Wes Mills, Hamilton Drawings, installation view. Image courtesy of PDX Contemporary.

The honesty of Wes Mills’s works on paper is one of subtle nuances, like a person who reveals himself through small mannerisms and discreet gestures.  The artist pulls brittle pages from books, which become punctured surfaces for his meditative constellations of circles that appear organically structured from a distance but are in actuality tethered to a deliberate, linear system. Many of the title-less, abstract configurations included in Hamilton Drawings at PDX Contemporary are strung along the finest strokes of graphite, giving the sense that every detail of works that vary from less than ten inches to the artist’s full body length are calculated and rethought, until they each find their own, very specific place.

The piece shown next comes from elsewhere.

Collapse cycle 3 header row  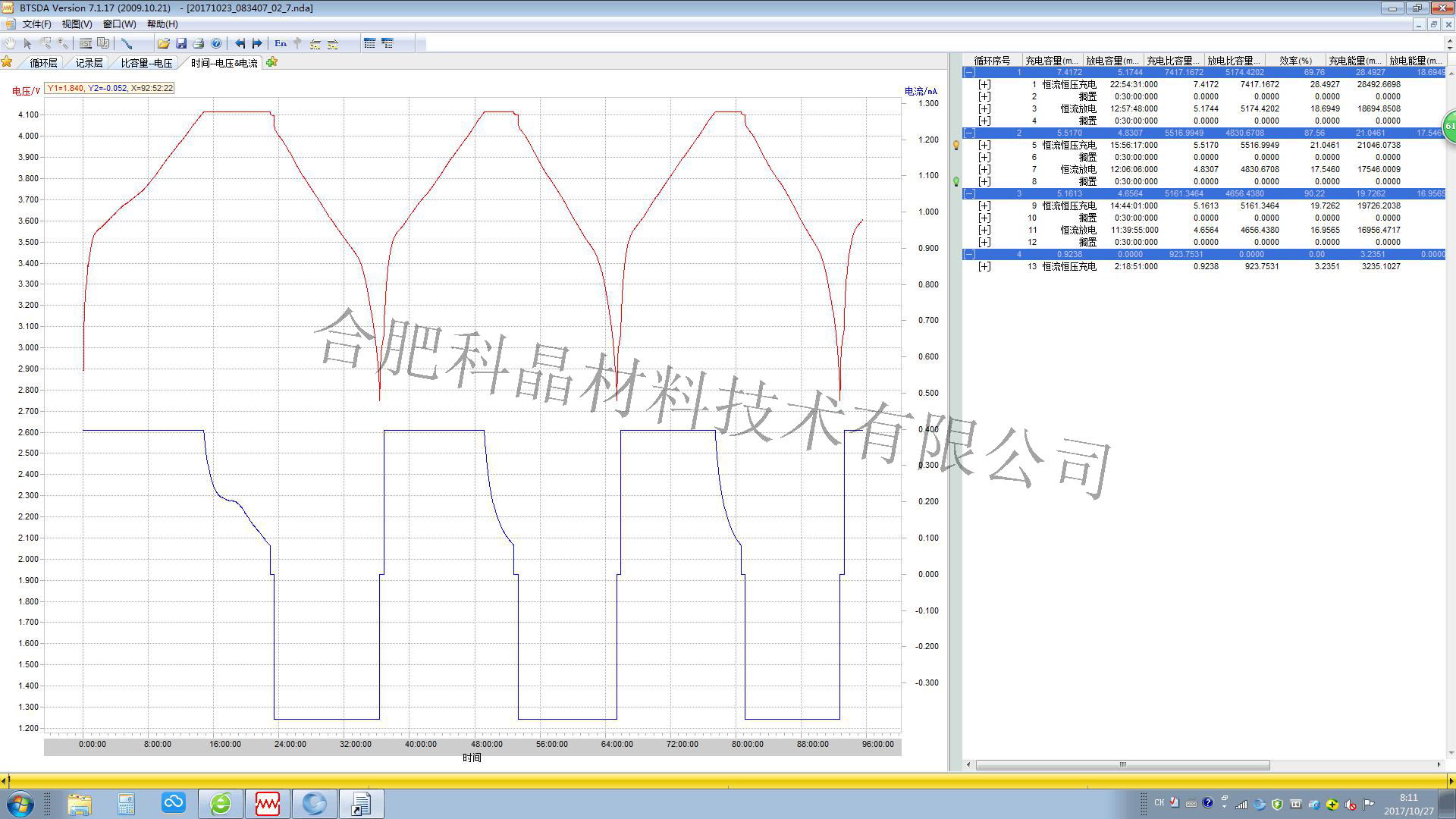click(969, 193)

Wes Mills, no title, 2014, graphite on paper, 19 x 8 5/8 in., image courtesy of PDX Contemporary

A story of Mills experiencing a painful injury while hiking accompanies the show, as does a single figural drawing, of a person laying supine inside of a rectangle, titled I am cleansed. Considered against the path of meticulously placed circles that comprises Mills’s body-length drawing, an awareness of mortality emerges from behind these delicate works, its query substantial but made light by a quietly confident understanding of one’s own place in the eternal, highly calculated scheme of things.

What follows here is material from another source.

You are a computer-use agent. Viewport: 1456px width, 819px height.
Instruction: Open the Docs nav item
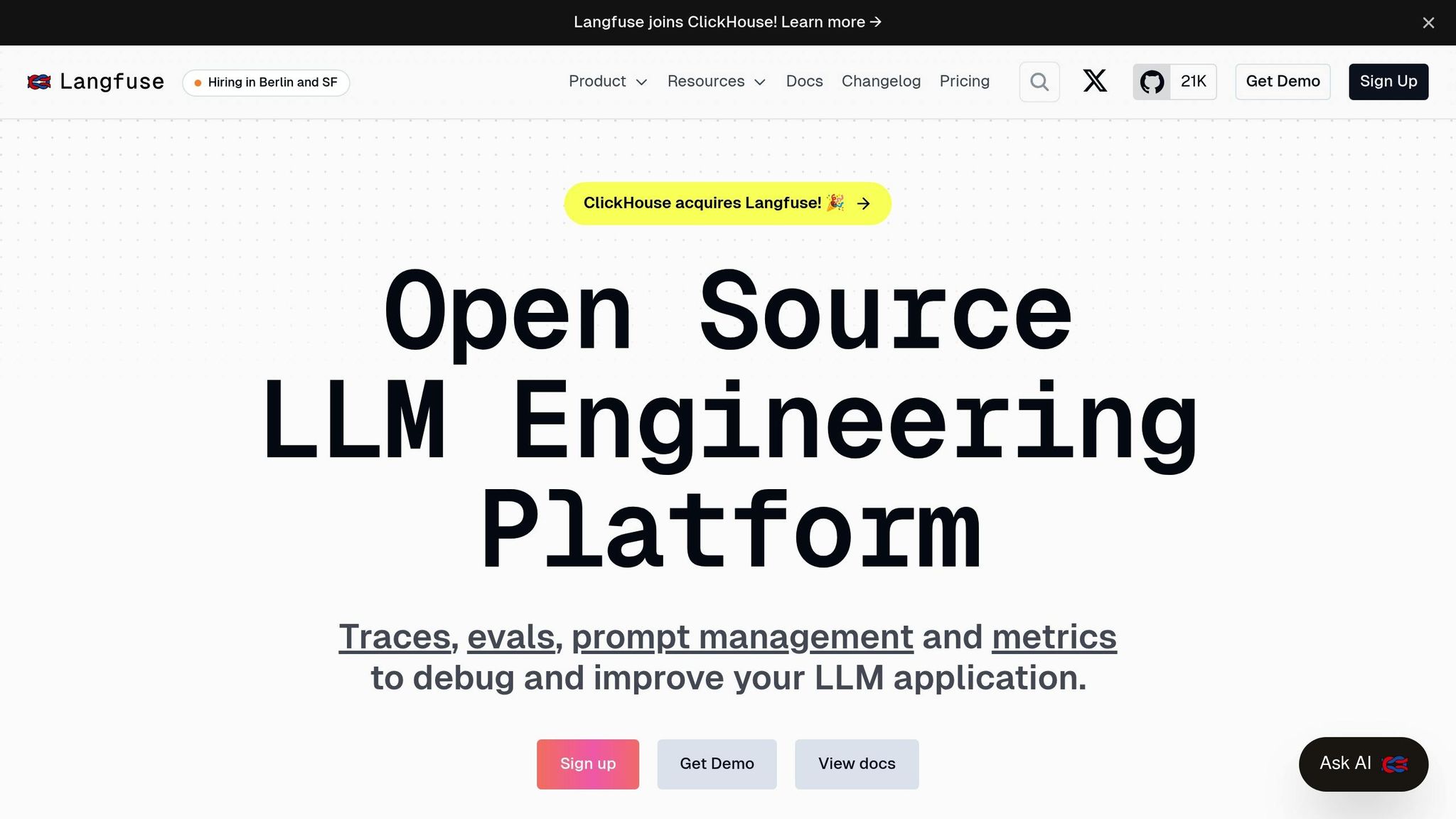(804, 82)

Wes Mills, no title, 2014, graphite on paper, 8 5/8 x 6 3/8 in., image courtesy of PDX Contemporary.


Do you know that one day you lost your way, man? by Ellen Lesperance is on view at Upfor Gallery as part of PORTLAND2014: A Biennial of Contemporary Art through March 29. Table of Contents by Jessica Jackson Hutchins and Conny Purtill is included in group show, The Ground, at Adams and Ollman gallery, through April 26.  Hamilton Drawings by Wes Mills is on view at PDX Contemporary through April 12.

Erin Langner is a writer and museum professional based in Seattle, WA.